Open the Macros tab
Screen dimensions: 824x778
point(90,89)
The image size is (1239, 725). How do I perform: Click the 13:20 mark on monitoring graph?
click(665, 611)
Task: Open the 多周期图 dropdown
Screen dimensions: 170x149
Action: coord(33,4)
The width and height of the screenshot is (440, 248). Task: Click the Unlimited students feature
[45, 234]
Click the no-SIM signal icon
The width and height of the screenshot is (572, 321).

Stated exercise:
Swap "screenshot" for "capture" in the listing, from the line containing "The image size" through the last line of the listing, and write out only those lines with nothing else changed.

Solution:
The image size is (1239, 725). How do I perform: Click the 13:20 mark on monitoring graph?
click(665, 611)
Task: Open the 多周期图 dropdown
Screen dimensions: 170x149
Action: coord(33,4)
The width and height of the capture is (440, 248). Task: Click the Unlimited students feature
[45, 234]
Click the no-SIM signal icon
The width and height of the capture is (572, 321).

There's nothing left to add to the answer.